Heiß diskutiert wurden ja auch seit Monaten die Abrisse am Plagwitzer Bahnhof, wo zwar der „Bürgerbahnhof Plagwitz“ floriert und die von der Stadt erworbenen Grundstücke so langsam begrünt werden. Aber die Teile mit den Güterschuppen hat die Bahn ja an privat verkauft und auch die Linksfraktion befürchtet, dass hier mehr versiegelt wird als gewünscht.
Die Bürger vor Ort – insbesondere die Bürgerinitiative Bürgerbahnhof Plagwitz – kämpfen vehement darum, mehr Freiflächen auch im Bebauungsplanverfahren zu sichern, haben aber Angst, dass das B-Planverfahren scheitert. Und dann?
Noch am 11. Oktober wandte sich die Bürgerinitiative direkt mit einem Schreiben (siehe unterm Text) an alle Fraktionen und untermauerte das Anliegen, das die Linksfraktion mit einem Antrag in die Ratsversammlung gebracht hatte.
„Der Oberbürgermeister legt dem Stadtrat bis Ende des 3. Quartals 2022 eine Satzung über ein besonderes Vorkaufsrecht für das Gebiet der nichtstädtischen Flächen des Bebauungsplans 380.1 ‚Grüner Bahnhof Plagwitz, Nordteil‘ vor“, hatte die Linksfraktion beantragt.
Und es so begründet: „Die Diskussion um den durch die Verwaltung avisierten gewerblichen Teil des B-Plans 380.1 des Grünen Bahnhofs Plagwitz führt dazu, mögliche kommunale Flächenbedarfe zu sichern. Um etwaige benötigte Flächen zu sichern, soll dem Stadtrat eine Vorkaufsrechtvorlage zur Beschlussfassung vorgelegt werden.“
Auf Nummer sicher?
Für den Antrag warb an diesem 12. Oktober Linke-Stadtrat Matthias Weber. Immerhin hat die Stadt bei anderen wertvollen Flächen im Stadtgebiet schon viele negative Erfahrungen gesammelt.

•••

_Aufgabenstellung_:
Fasse den Absatz des Textes zum Plagwitzer Bahnhof, der mit „Heiß diskutiert wurden ja auch“ beginnt, als Stichpunktliste zusammen, ohne seine zentralen Fakten wegzulassen.

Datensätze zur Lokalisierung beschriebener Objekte
•••

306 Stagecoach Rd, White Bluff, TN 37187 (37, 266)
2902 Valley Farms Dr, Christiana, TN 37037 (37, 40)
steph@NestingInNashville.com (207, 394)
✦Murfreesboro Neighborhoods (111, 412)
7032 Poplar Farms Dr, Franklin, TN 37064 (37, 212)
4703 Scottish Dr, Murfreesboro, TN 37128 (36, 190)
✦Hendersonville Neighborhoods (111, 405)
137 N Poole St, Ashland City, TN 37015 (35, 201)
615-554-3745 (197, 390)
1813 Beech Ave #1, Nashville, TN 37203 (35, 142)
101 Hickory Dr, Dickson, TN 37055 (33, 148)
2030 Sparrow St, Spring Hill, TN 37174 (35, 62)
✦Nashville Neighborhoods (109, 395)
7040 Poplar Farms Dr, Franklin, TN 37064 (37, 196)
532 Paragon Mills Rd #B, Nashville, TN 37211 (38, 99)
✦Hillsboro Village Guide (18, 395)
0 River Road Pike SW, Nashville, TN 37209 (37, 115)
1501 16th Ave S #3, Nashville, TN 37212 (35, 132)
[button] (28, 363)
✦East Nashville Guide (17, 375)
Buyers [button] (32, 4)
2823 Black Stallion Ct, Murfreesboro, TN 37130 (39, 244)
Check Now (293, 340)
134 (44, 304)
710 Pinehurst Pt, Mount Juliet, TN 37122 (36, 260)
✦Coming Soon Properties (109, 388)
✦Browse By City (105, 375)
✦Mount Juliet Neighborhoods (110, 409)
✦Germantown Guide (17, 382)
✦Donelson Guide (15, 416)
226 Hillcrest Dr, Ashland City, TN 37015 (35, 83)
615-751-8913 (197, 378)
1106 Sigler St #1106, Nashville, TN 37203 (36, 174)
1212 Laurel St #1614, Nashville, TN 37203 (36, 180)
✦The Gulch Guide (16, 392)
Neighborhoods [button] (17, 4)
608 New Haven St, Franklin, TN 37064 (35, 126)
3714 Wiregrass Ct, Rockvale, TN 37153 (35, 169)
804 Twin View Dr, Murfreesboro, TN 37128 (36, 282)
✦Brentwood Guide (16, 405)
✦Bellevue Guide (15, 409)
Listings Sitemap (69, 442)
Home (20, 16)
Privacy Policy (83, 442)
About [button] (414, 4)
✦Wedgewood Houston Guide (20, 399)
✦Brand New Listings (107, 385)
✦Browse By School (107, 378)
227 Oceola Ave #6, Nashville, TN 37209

•••

_Richtige Antwort_:
- Die Abrisse am Plagwitzer Bahnhof werden seit Monaten heiß diskutiert.
- Der „Bürgerbahnhof Plagwitz“ floriert.
- Die von der Stadt erworbenen Grundstücke werden nach und nach begrünt.
- Die Teile mit den Güterschuppen hat die Bahn an Private verkauft.
- Auch die Linksfraktion befürchtet, dass dort mehr versiegelt wird als gewünscht.